Кстати, очевидно те же силы, что стояли за покушением на Поляничко, пытались устранить и нового представителя Москвы. Или же только постращали, дали понять, как нужно себя вести.
– Мы сменили группу, в которой был Витя Кравчук, – говорит депутат Государственной Думы полковник Игорь Баринов, ветеран екатеринбургской «Альфы». – В нашу задачу входила охрана первых лиц. В тот день мы возвращались после переговоров из Джейрахского ущелья. Я сопровождал в автомобиле нового главу администрации генерал-полковника Юрия Шаталина. Начался обстрел нашей колонны. Боевики воспользовались тем, что уже темнело. В тот момент у меня не было никаких посторонних мыслей, всё делалось на автоматизме. Водитель до упора нажал на педаль газа, а я в окошко начал отстреливаться. Доехали мы тогда до места назначения благополучно. По мнению генерала Анатолия Куликова, Поляничко, будь он жив, мог бы очень серьёзно повлиять на разрешение чеченского кризиса: «Во всяком случае, когда мы с ним разговаривали о лидере чеченских сепаратистов Джохаре Дудаеве, Виктор Петрович как-то очень спокойно улыбнулся и сказал вещие слова: «Ну, а что он, этот Дудаев, русского языка, что ли, не понимает?» Эту фразу Поляничко следовало понимать так: можно договориться и с Дудаевым, если выбрать правильную тональность и не пережимать с ультиматумами».

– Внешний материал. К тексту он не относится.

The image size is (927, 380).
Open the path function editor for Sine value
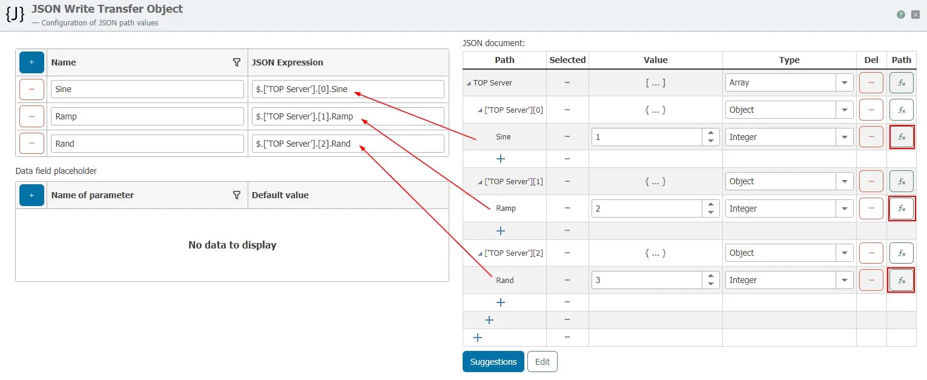(x=902, y=137)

Несколько слов о екатеринбургской «Альфе». В 1997 году в результате реорганизации, когда все местные подразделения, структурно входившие в АТЦ[31], а затем в Департамент по борьбе с терроризмом, перешли в подчинение территориальным органам госбезопасности, она получила статус Регионального отдела специальных операций (РОСО).
Сотрудникам спецназа приходилось проводить задержания представителей ОПС[32], торговцев наркотиками, оружием, радиоактивными изотопами, изумрудами и драгоценными металлами. Стране были возвращены ценности на сотни миллионов рублей, изъяты десятки единиц огнестрельного оружия.
С началом второй чеченской кампании уральцы вахтовым методом работают на Северном Кавказе. Они участвуют в захватах и уничтожении главарей бандитского подполья и зарубежных наёмников, освобождении заложников, изъятии оружия и взрывчатых веществ, охране оперативных сотрудников и государственных чиновников.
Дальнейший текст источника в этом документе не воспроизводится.